▶ INSTRUCTIONS TO FOLLOW
Everything from the line holding "Instruction: Open the 云盘 tab" to the last line of the material below must be retyped exactly, minus any pictures.

----------------

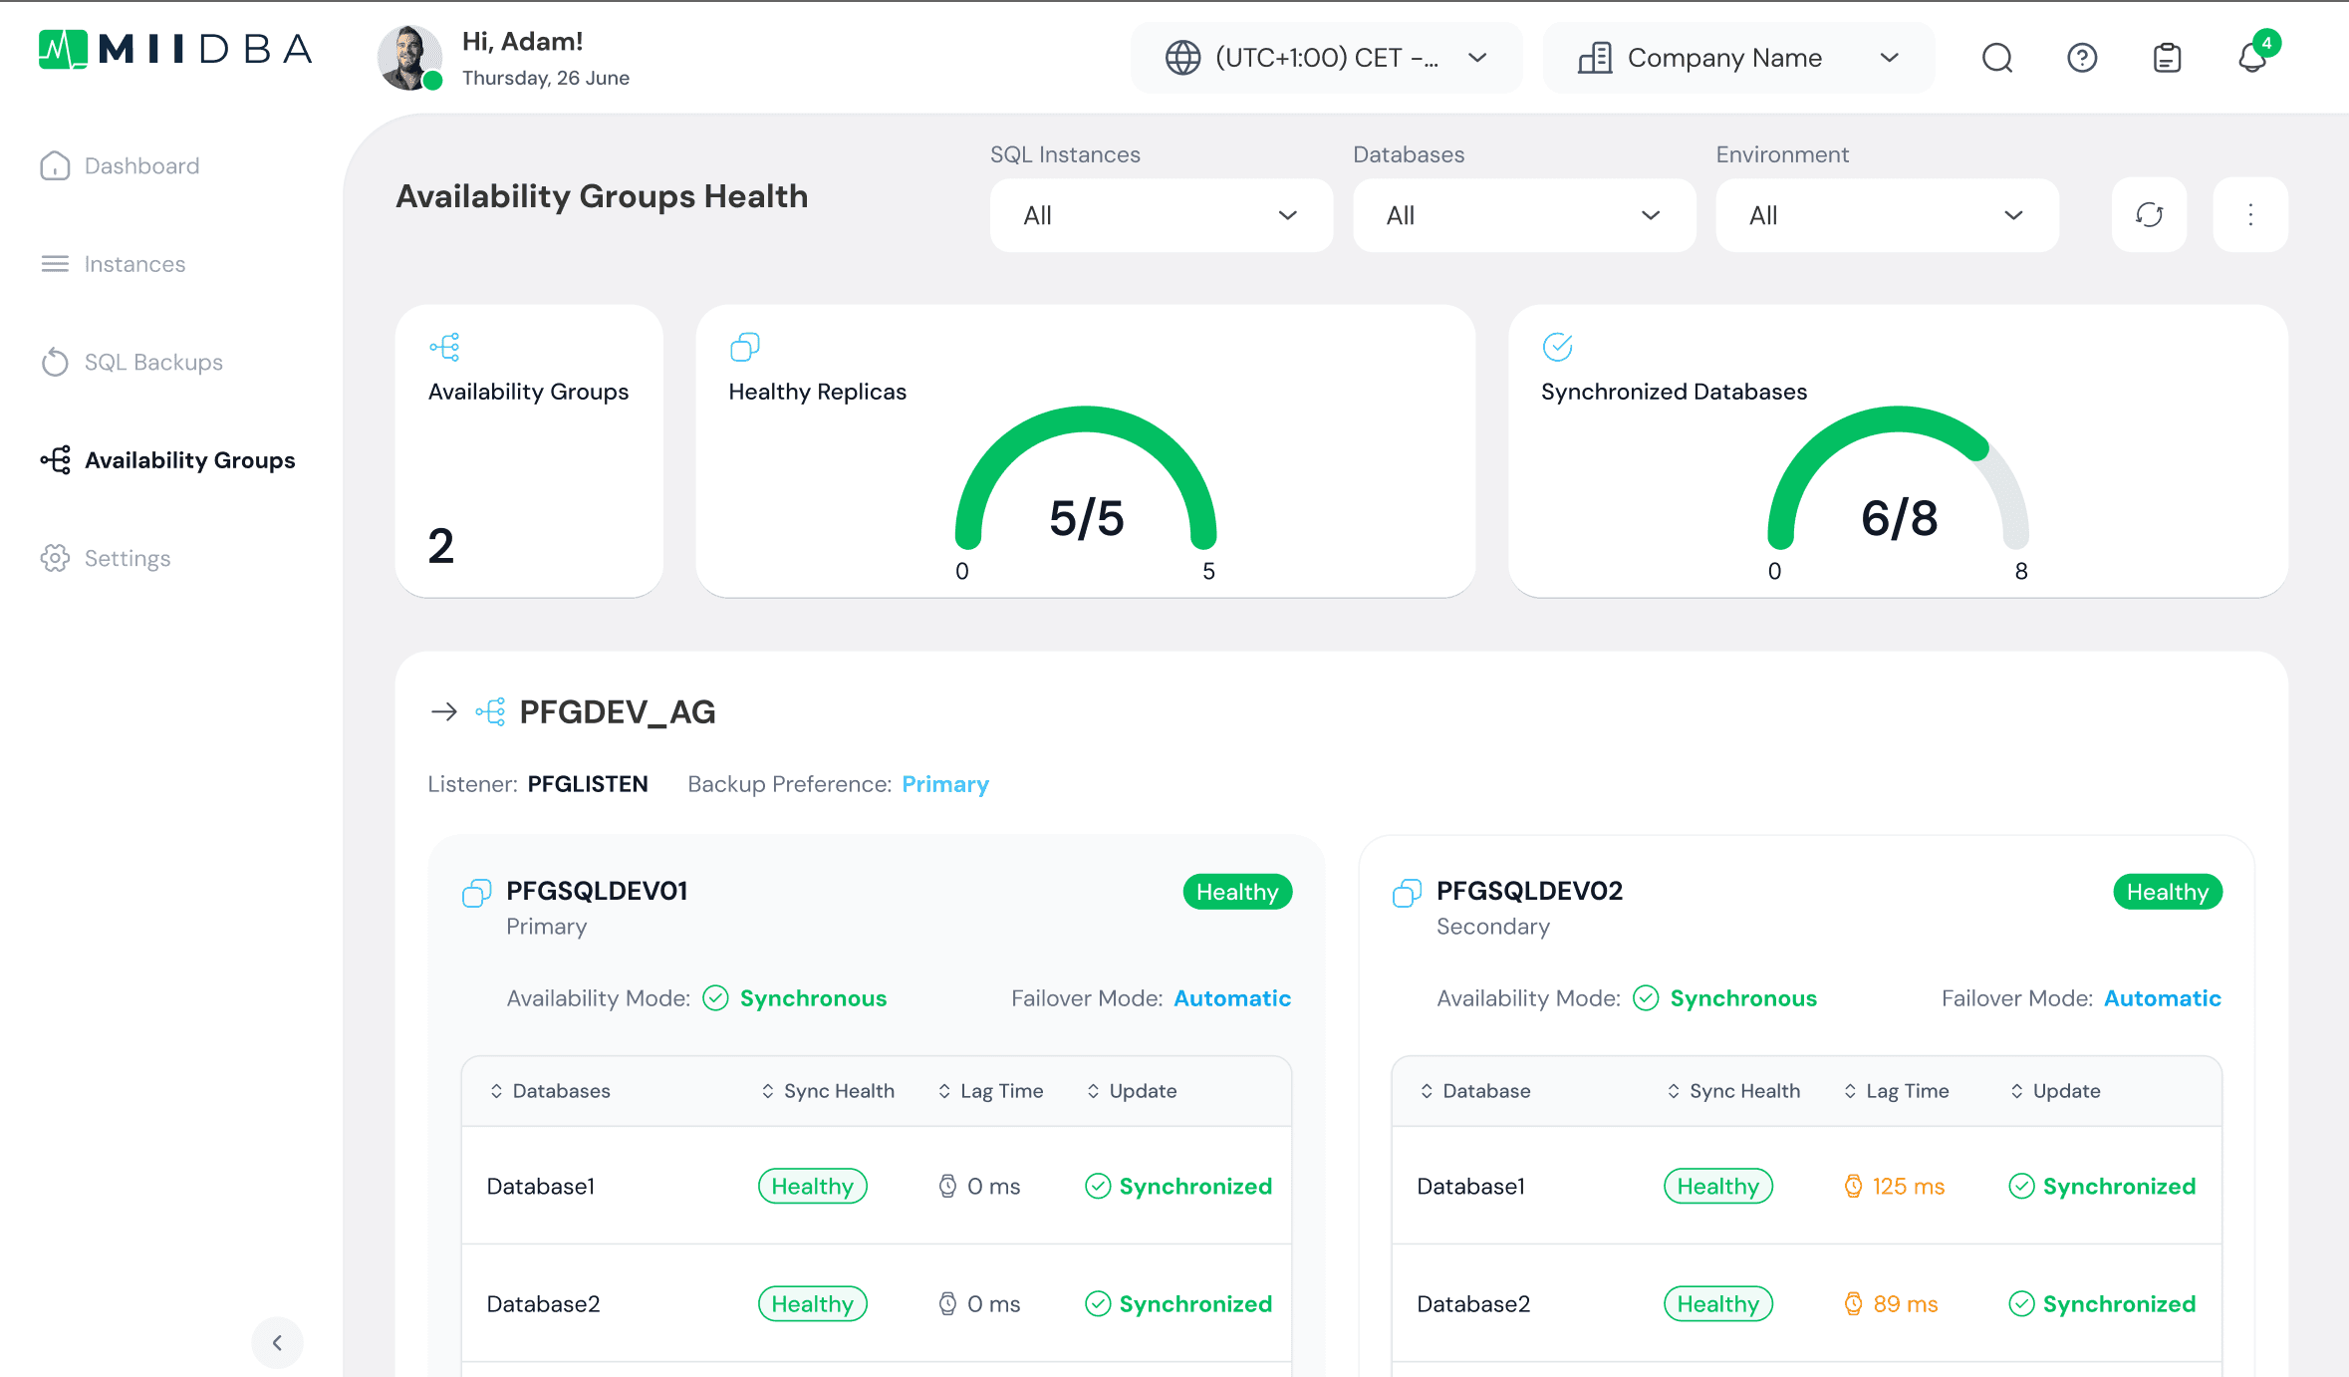
Task: Open the Company Name dropdown
Action: 1738,58
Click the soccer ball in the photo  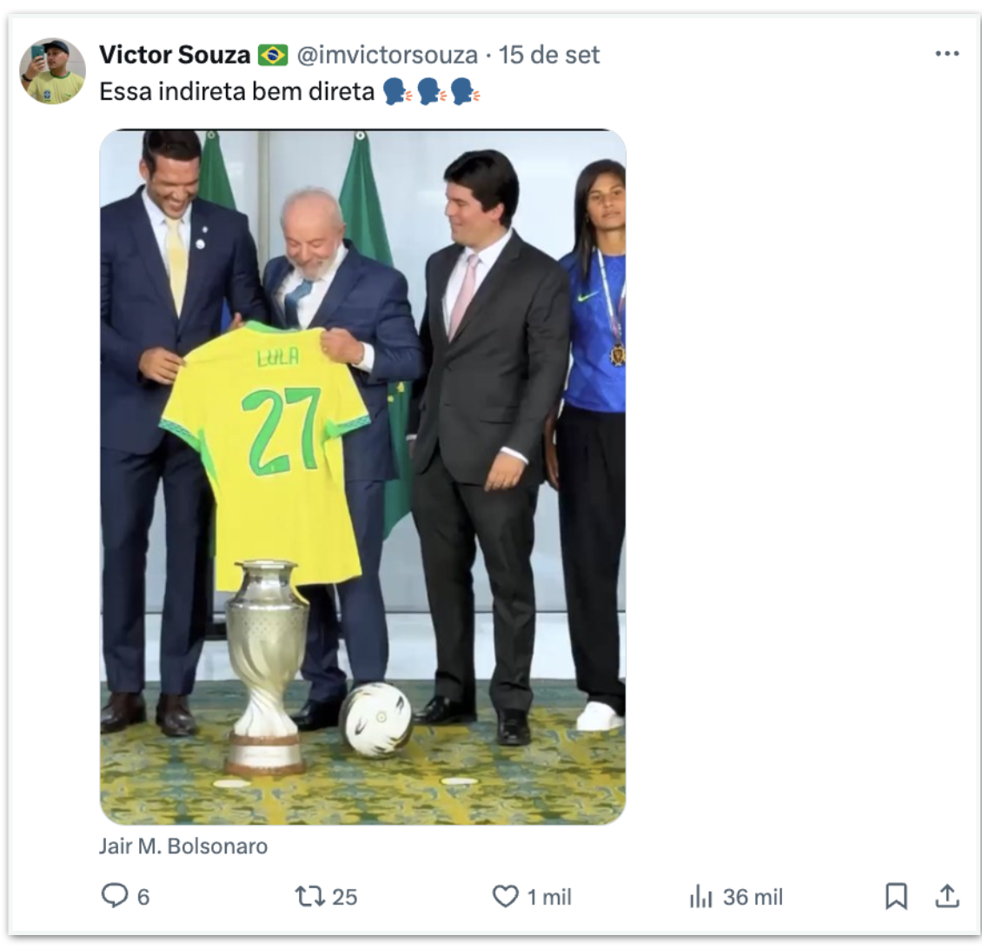coord(375,720)
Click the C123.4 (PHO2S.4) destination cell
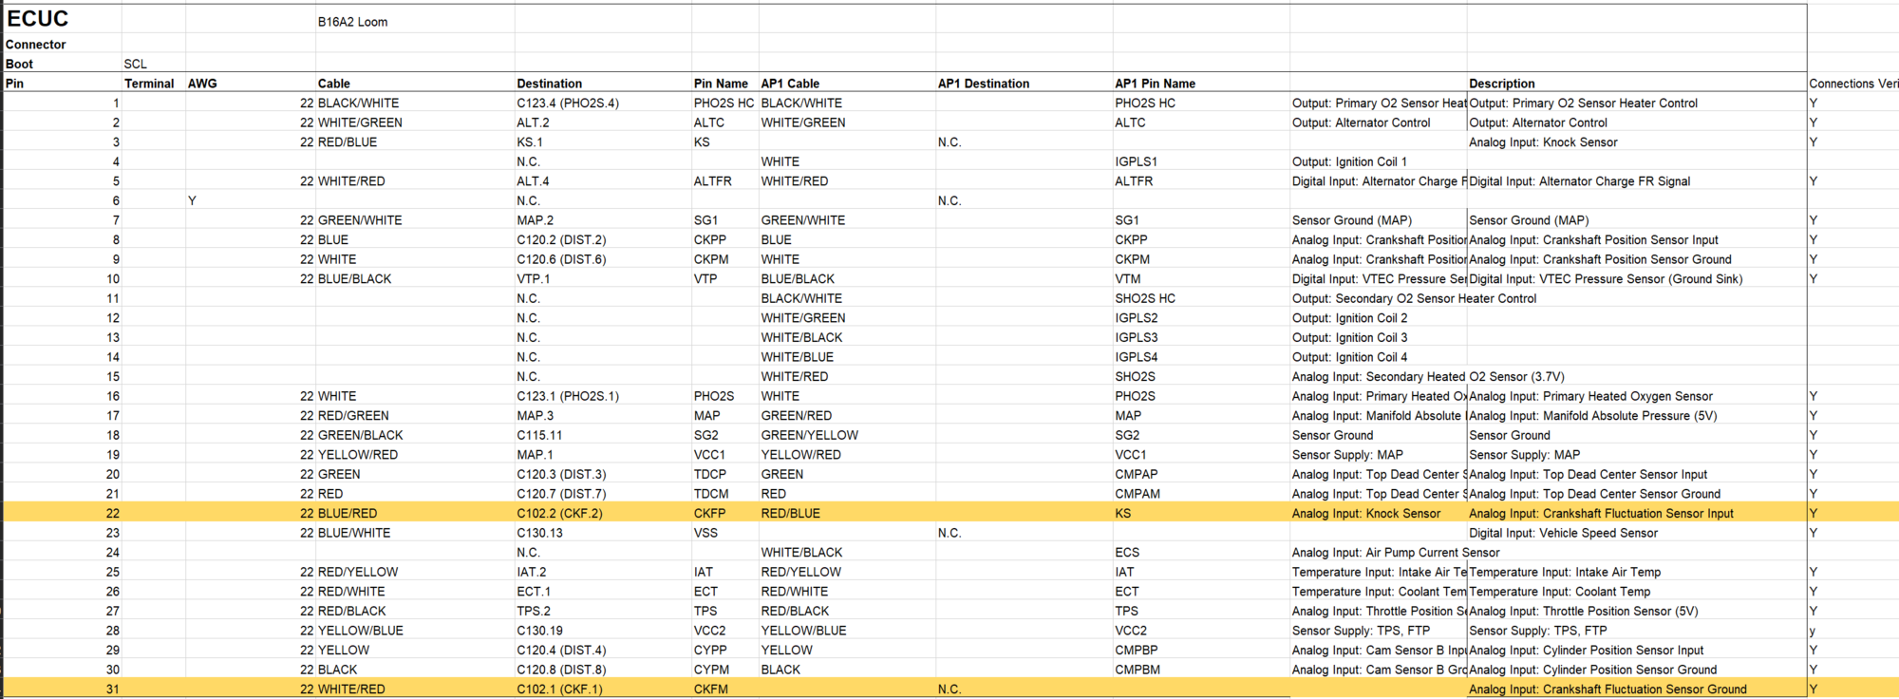Screen dimensions: 1899x699 pos(568,103)
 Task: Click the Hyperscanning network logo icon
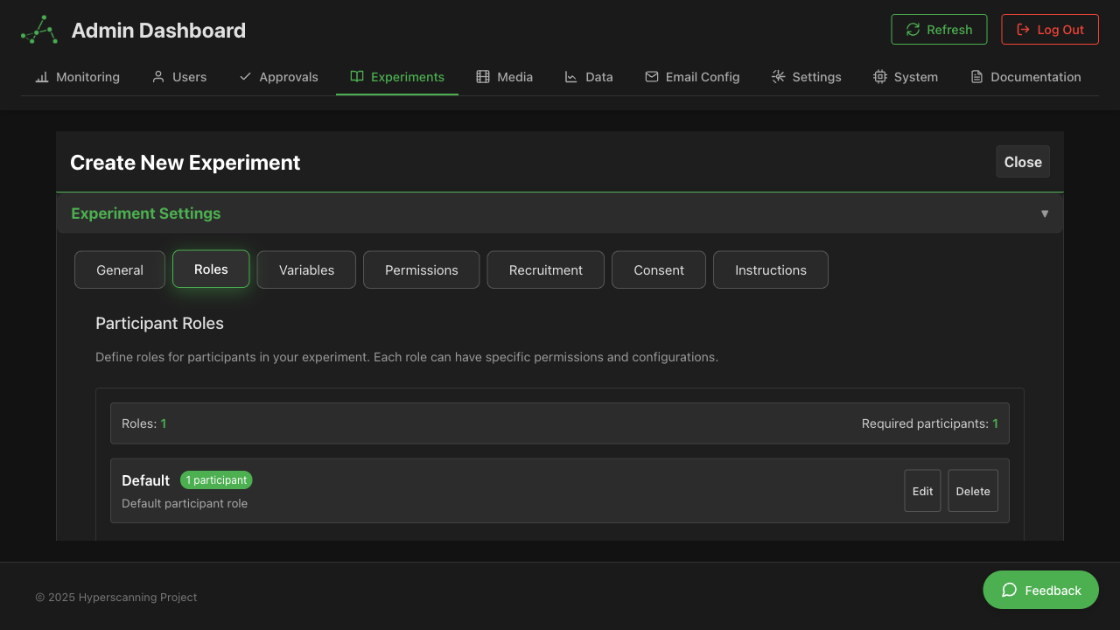(x=38, y=29)
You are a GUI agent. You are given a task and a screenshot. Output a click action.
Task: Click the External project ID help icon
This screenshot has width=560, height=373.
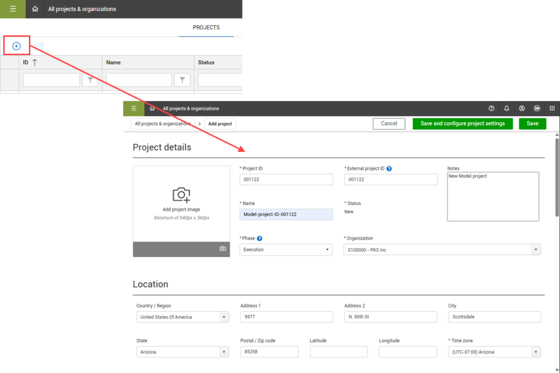(x=389, y=169)
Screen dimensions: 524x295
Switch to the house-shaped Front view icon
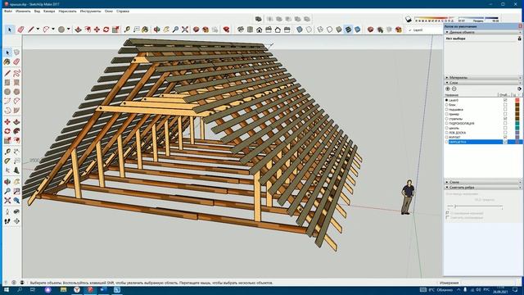pos(260,30)
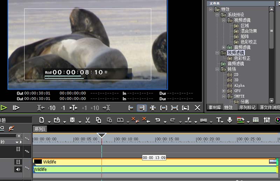This screenshot has height=181, width=280.
Task: Click the New sequence page icon
Action: 42,120
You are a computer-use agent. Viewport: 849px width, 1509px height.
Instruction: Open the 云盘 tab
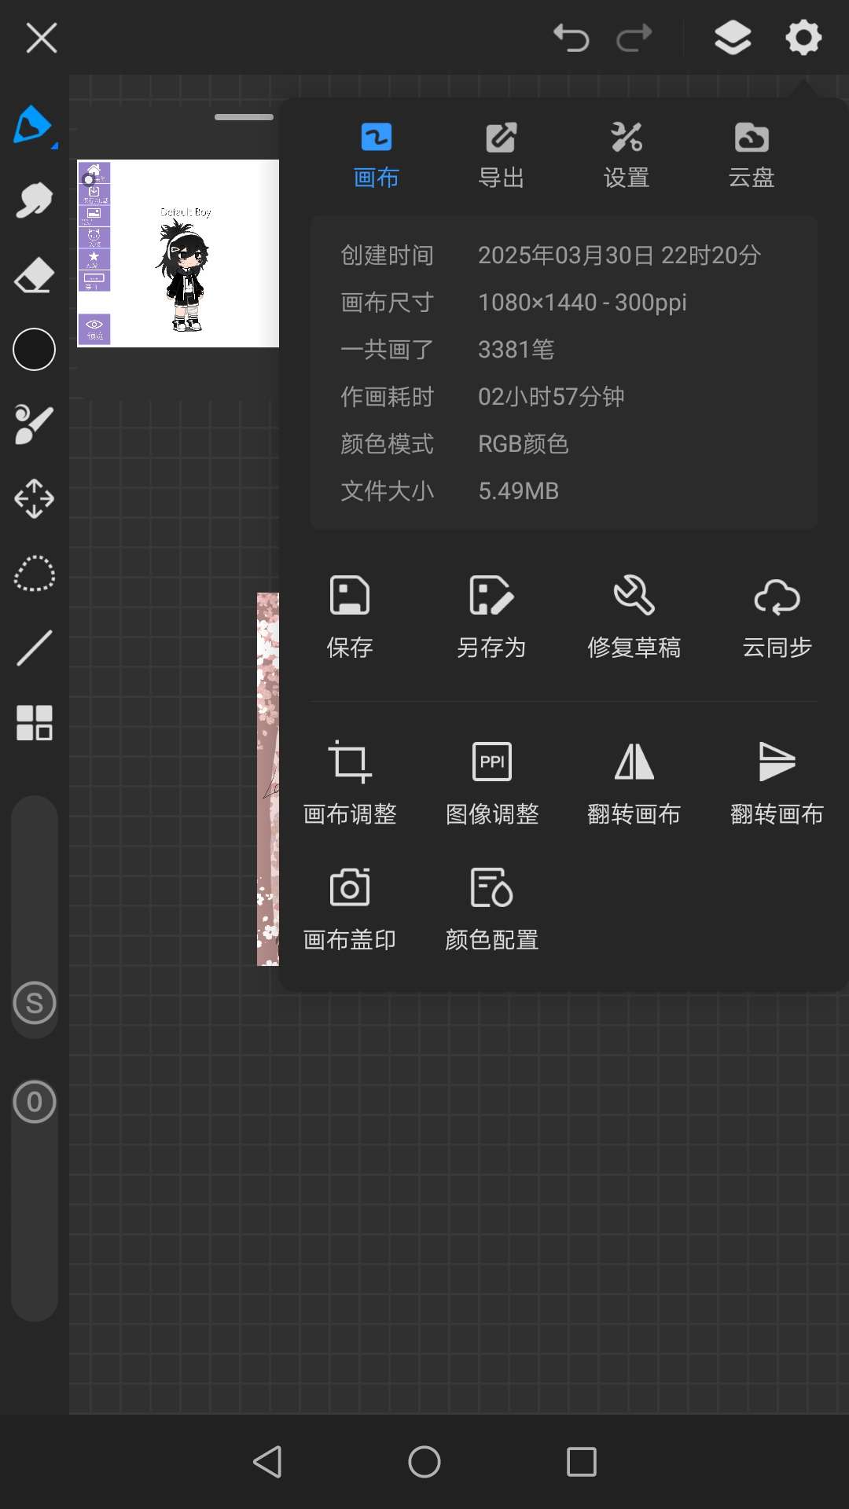tap(752, 155)
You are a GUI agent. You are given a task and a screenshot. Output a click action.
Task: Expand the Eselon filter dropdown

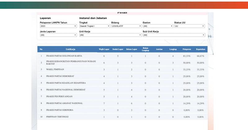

----------------

▶ RESULT BELOW
Instruction: Open the 云盘 tab
tap(752, 155)
You are a GUI agent. You are given a task and a screenshot. Output a click action.
Task: Expand the Eselon filter dropdown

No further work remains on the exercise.